#### MATERIAL PROVIDED:
= = = = =

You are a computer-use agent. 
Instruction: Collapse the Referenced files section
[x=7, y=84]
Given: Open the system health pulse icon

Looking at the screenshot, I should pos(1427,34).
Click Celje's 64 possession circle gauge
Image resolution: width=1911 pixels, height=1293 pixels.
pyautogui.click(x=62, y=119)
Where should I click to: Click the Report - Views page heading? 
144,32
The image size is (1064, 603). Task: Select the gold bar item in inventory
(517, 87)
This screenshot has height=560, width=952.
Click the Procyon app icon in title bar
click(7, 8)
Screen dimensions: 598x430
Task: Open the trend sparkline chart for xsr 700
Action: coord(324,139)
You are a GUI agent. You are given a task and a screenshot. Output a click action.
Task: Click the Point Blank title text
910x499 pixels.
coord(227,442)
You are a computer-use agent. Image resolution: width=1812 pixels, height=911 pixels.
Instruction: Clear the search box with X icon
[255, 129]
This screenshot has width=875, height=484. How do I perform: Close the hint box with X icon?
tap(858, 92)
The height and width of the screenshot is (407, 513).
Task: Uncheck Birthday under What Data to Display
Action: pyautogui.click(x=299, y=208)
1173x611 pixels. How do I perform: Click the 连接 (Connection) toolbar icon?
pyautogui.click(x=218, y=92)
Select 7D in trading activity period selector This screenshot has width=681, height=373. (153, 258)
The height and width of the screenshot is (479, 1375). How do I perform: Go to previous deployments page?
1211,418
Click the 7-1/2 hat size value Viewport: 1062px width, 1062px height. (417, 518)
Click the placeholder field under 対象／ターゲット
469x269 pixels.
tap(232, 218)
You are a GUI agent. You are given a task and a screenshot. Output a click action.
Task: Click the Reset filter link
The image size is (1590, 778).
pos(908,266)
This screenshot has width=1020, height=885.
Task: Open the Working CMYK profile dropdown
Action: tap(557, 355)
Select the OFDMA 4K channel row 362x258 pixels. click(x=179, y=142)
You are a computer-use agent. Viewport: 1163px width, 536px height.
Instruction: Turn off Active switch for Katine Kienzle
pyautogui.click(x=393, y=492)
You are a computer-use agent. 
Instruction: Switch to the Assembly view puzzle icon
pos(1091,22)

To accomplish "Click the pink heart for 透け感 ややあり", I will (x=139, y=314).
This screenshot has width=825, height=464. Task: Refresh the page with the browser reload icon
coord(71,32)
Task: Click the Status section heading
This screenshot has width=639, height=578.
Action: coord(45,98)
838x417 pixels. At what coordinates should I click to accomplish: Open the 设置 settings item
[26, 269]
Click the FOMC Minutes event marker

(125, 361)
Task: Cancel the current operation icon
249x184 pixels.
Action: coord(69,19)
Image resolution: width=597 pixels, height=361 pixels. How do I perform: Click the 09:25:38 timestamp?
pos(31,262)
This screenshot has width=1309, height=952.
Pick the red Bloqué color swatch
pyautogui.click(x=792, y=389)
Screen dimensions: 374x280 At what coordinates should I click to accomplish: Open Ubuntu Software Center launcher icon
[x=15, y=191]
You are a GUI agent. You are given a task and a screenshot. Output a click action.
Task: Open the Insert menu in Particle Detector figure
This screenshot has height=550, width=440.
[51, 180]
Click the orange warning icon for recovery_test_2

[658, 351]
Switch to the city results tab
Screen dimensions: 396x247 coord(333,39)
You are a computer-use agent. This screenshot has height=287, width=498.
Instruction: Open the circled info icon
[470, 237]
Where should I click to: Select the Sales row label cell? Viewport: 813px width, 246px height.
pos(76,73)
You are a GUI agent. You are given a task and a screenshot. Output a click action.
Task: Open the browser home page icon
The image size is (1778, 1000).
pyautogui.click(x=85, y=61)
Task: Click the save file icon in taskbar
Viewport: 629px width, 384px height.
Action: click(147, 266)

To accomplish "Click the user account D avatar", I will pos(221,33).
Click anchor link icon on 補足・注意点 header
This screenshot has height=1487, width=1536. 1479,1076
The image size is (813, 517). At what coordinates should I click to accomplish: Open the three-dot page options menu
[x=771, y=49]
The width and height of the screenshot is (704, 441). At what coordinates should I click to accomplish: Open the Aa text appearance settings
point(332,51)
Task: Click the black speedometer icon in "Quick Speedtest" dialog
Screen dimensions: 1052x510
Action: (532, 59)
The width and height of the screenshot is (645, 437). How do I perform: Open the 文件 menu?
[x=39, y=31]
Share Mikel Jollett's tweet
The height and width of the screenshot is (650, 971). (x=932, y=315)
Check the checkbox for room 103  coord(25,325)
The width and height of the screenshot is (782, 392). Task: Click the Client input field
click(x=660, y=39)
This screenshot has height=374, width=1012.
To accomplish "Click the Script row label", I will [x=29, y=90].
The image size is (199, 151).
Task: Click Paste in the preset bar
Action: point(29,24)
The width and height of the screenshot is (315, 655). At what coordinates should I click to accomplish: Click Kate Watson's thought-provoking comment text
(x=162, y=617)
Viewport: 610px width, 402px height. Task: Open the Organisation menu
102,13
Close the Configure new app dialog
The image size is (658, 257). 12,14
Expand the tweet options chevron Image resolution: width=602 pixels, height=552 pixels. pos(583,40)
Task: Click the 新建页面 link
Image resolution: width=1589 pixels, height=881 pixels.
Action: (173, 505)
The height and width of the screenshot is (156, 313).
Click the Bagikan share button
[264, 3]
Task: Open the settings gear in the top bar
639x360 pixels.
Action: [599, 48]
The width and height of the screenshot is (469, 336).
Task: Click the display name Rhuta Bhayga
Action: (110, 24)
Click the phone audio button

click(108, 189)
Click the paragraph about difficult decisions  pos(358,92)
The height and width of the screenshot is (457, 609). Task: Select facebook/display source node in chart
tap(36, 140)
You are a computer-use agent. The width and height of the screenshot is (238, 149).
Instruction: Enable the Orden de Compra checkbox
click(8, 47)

= = = = =

#### ASSIGNMENT:
Every record should be given again exactly.

#### RESULT BELOW:
You are a computer-use agent. 
Instruction: Collapse the Referenced files section
[x=7, y=84]
Given: Open the system health pulse icon

Looking at the screenshot, I should pos(1427,34).
Click Celje's 64 possession circle gauge
Image resolution: width=1911 pixels, height=1293 pixels.
pyautogui.click(x=62, y=119)
Where should I click to: Click the Report - Views page heading? 
144,32
The image size is (1064, 603). Task: Select the gold bar item in inventory
(517, 87)
This screenshot has height=560, width=952.
Click the Procyon app icon in title bar
click(7, 8)
Screen dimensions: 598x430
Task: Open the trend sparkline chart for xsr 700
Action: coord(324,139)
You are a GUI agent. You are given a task and a screenshot. Output a click action.
Task: Click the Point Blank title text
910x499 pixels.
coord(227,442)
You are a computer-use agent. Image resolution: width=1812 pixels, height=911 pixels.
Instruction: Clear the search box with X icon
[255, 129]
This screenshot has width=875, height=484. How do I perform: Close the hint box with X icon?
tap(858, 92)
The height and width of the screenshot is (407, 513).
Task: Uncheck Birthday under What Data to Display
Action: pyautogui.click(x=299, y=208)
1173x611 pixels. How do I perform: Click the 连接 (Connection) toolbar icon?
pyautogui.click(x=218, y=92)
Select 7D in trading activity period selector This screenshot has width=681, height=373. (153, 258)
The height and width of the screenshot is (479, 1375). How do I perform: Go to previous deployments page?
1211,418
Click the 7-1/2 hat size value Viewport: 1062px width, 1062px height. (417, 518)
Click the placeholder field under 対象／ターゲット
469x269 pixels.
tap(232, 218)
You are a GUI agent. You are given a task and a screenshot. Output a click action.
Task: Click the Reset filter link
The image size is (1590, 778).
pos(908,266)
This screenshot has width=1020, height=885.
Task: Open the Working CMYK profile dropdown
Action: tap(557, 355)
Select the OFDMA 4K channel row 362x258 pixels. click(x=179, y=142)
You are a computer-use agent. Viewport: 1163px width, 536px height.
Instruction: Turn off Active switch for Katine Kienzle
pyautogui.click(x=393, y=492)
You are a computer-use agent. 
Instruction: Switch to the Assembly view puzzle icon
pos(1091,22)

To accomplish "Click the pink heart for 透け感 ややあり", I will (x=139, y=314).
This screenshot has width=825, height=464. Task: Refresh the page with the browser reload icon
coord(71,32)
Task: Click the Status section heading
This screenshot has width=639, height=578.
Action: coord(45,98)
838x417 pixels. At what coordinates should I click to accomplish: Open the 设置 settings item
[26, 269]
Click the FOMC Minutes event marker

(125, 361)
Task: Cancel the current operation icon
249x184 pixels.
Action: coord(69,19)
Image resolution: width=597 pixels, height=361 pixels. How do I perform: Click the 09:25:38 timestamp?
pos(31,262)
This screenshot has width=1309, height=952.
Pick the red Bloqué color swatch
pyautogui.click(x=792, y=389)
Screen dimensions: 374x280 At what coordinates should I click to accomplish: Open Ubuntu Software Center launcher icon
[x=15, y=191]
You are a GUI agent. You are given a task and a screenshot. Output a click action.
Task: Open the Insert menu in Particle Detector figure
This screenshot has height=550, width=440.
[51, 180]
Click the orange warning icon for recovery_test_2

[658, 351]
Switch to the city results tab
Screen dimensions: 396x247 coord(333,39)
You are a computer-use agent. This screenshot has height=287, width=498.
Instruction: Open the circled info icon
[470, 237]
Where should I click to: Select the Sales row label cell? Viewport: 813px width, 246px height.
pos(76,73)
You are a GUI agent. You are given a task and a screenshot. Output a click action.
Task: Open the browser home page icon
The image size is (1778, 1000).
pyautogui.click(x=85, y=61)
Task: Click the save file icon in taskbar
Viewport: 629px width, 384px height.
Action: click(147, 266)

To accomplish "Click the user account D avatar", I will pos(221,33).
Click anchor link icon on 補足・注意点 header
This screenshot has height=1487, width=1536. 1479,1076
The image size is (813, 517). At what coordinates should I click to accomplish: Open the three-dot page options menu
[x=771, y=49]
The width and height of the screenshot is (704, 441). At what coordinates should I click to accomplish: Open the Aa text appearance settings
point(332,51)
Task: Click the black speedometer icon in "Quick Speedtest" dialog
Screen dimensions: 1052x510
Action: (532, 59)
The width and height of the screenshot is (645, 437). How do I perform: Open the 文件 menu?
[x=39, y=31]
Share Mikel Jollett's tweet
The height and width of the screenshot is (650, 971). (x=932, y=315)
Check the checkbox for room 103  coord(25,325)
The width and height of the screenshot is (782, 392). Task: Click the Client input field
click(x=660, y=39)
This screenshot has height=374, width=1012.
To accomplish "Click the Script row label", I will [x=29, y=90].
The image size is (199, 151).
Task: Click Paste in the preset bar
Action: point(29,24)
The width and height of the screenshot is (315, 655). At what coordinates should I click to accomplish: Click Kate Watson's thought-provoking comment text
(x=162, y=617)
Viewport: 610px width, 402px height. Task: Open the Organisation menu
102,13
Close the Configure new app dialog
The image size is (658, 257). 12,14
Expand the tweet options chevron Image resolution: width=602 pixels, height=552 pixels. pos(583,40)
Task: Click the 新建页面 link
Image resolution: width=1589 pixels, height=881 pixels.
Action: (173, 505)
The height and width of the screenshot is (156, 313).
Click the Bagikan share button
[264, 3]
Task: Open the settings gear in the top bar
639x360 pixels.
Action: [599, 48]
The width and height of the screenshot is (469, 336).
Task: Click the display name Rhuta Bhayga
Action: (110, 24)
Click the phone audio button

click(108, 189)
Click the paragraph about difficult decisions  pos(358,92)
The height and width of the screenshot is (457, 609). Task: Select facebook/display source node in chart
tap(36, 140)
You are a computer-use agent. The width and height of the screenshot is (238, 149).
Instruction: Enable the Orden de Compra checkbox
click(8, 47)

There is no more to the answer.